WASHINGTON, DC — The U.S. Postal Service reported service delivery performance scores for the first three weeks of the fiscal first quarter started in October showing continued positive gains across all First-Class, Marketing and Periodical mail categories.

First quarter-to-date service performance scores covering the period Oct. 1 through Oct. 22 included:

  • First-Class Mail: 91.0 percent of First-Class Mail delivered on time against the USPS service standard, an improvement of 3.0 percentage points from the fourth quarter.
  • Marketing Mail: 92.8 percent of Marketing Mail delivered on time against the USPS service standard, an increase of .2 percentage points from the fourth quarter.
  • Periodicals: 83.3 percent of Periodicals delivered on time against the USPS service standard, an improvement of 1.2 percentage points from the fourth quarter.

“As we continue to improve service reliability and network efficiency, we are working across the nation to add facilities and equipment at a magnitude not endeavored here in a long time and at a pace that rivals any high-performing commercial enterprise,” said Postmaster General Louis DeJoy. “Everyone at the Postal Service has been working all year long to prepare for the upcoming holiday season and we are ready to deliver. The American public should feel confident sending their holiday mail and packages with the Postal Service this year.”

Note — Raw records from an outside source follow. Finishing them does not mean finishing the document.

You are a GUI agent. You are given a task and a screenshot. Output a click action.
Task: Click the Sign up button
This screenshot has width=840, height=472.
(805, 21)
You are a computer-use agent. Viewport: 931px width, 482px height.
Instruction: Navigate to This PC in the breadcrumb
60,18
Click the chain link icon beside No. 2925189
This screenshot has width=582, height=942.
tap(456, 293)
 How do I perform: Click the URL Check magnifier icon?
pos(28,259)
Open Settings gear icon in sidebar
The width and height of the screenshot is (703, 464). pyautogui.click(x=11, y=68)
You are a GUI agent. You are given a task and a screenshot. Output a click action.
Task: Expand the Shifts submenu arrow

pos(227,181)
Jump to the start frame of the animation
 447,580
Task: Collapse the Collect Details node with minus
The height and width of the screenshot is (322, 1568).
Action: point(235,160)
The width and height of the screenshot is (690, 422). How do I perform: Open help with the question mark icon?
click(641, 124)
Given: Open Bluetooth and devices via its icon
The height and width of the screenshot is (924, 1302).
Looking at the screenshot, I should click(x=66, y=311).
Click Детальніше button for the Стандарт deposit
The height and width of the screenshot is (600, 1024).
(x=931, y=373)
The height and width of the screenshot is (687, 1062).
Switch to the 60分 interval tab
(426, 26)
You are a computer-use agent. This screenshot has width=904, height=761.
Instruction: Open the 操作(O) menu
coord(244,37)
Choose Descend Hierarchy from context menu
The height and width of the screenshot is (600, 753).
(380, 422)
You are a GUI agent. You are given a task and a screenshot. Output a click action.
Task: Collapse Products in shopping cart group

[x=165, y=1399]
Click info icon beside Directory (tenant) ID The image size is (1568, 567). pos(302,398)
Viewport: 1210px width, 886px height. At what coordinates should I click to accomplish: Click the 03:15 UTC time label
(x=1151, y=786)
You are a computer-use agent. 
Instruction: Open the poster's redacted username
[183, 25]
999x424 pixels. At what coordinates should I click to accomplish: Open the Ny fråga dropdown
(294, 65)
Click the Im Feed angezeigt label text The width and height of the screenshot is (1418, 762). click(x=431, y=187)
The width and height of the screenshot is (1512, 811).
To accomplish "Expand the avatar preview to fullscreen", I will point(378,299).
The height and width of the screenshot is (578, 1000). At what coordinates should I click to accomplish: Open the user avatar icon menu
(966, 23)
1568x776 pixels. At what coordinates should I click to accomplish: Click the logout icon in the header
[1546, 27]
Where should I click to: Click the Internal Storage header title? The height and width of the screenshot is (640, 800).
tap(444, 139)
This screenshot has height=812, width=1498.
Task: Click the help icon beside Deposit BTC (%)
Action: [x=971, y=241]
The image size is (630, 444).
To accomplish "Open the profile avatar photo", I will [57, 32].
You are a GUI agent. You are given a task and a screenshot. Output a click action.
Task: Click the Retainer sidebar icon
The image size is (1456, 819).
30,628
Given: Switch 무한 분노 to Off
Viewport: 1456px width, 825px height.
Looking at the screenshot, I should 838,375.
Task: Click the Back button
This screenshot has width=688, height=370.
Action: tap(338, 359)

The reported service performance scores reflect new service standards for First-Class Mail and end-to-end Periodicals that went into effect on Oct. 1. The new service standards are part of the Postal Service’s ongoing efforts to increase delivery reliability, consistency for our customers and operating efficiency across our network. Most First-Class Mail (61 percent) and Periodicals (93 percent) are unaffected by the new service standard changes. Standards for single-piece First-Class Mail traveling within a local area will continue to be two days. The delivery standards for Marketing Mail have not changed.

One of the goals of Delivering for America, the Postal Service’s 10-year plan for achieving financial sustainability and service excellence, is to meet or exceed 95 percent on-time service performance for all mail and shipping products once all elements of the plan are implemented. Service performance is defined by the Postal Service as the time it takes to deliver a mail or package from its acceptance into our system through its delivery, as measured against published service standards.

The Postal Service’s preparations for the anticipated higher delivery demands of the 2021 holiday peak season continue. Ongoing efforts have included a national drive to hire delivery and plant personnel that is expected to result in an additional 40,000 seasonal hires by year-end; the leasing of 7.5 million square feet of additional space across more than 40 annexes with multiyear leases to address space constraints due to parcel growth; and the installation of new processing equipment to accommodate higher volumes reflecting customers’ delivery needs.

Since April, the Postal Service has installed 88 of 112 new package sorting machines, reflecting the Delivering for America plan’s $40 billion of planned investment over ten years. Additionally, more than 50 package systems capable of sorting large packages are expected to be deployed prior to December. The new machinery gives the Postal Service the capacity to process an additional 4.5 million packages each day.

This past week, new processing sorting machines were installed in Mid-Florida, Fort Worth (TX), Indianapolis (IN) and Boston (MA). Additional machine installations have recently occurred in NW Arkansas, Austin (TX), Cleveland (OH), Des Moines (IA), Lancaster (PA), Oklahoma City (OK), San Antonio (TX), Minneapolis (MN), Grand Rapids (MI), Shreveport (LA), Sacramento (CA), Atlanta (GA), North Bay (CA), Philadelphia (PA), Scranton (PA), Seminole (FL), Las Vegas (NV), Cincinnati (OH), Richmond (VA), Dallas (TX), Little Rock (AR), and Pittsburgh (PA).

The Postal Service generally receives no tax dollars for operating expenses and relies on the sale of postage, products and services to fund its operations.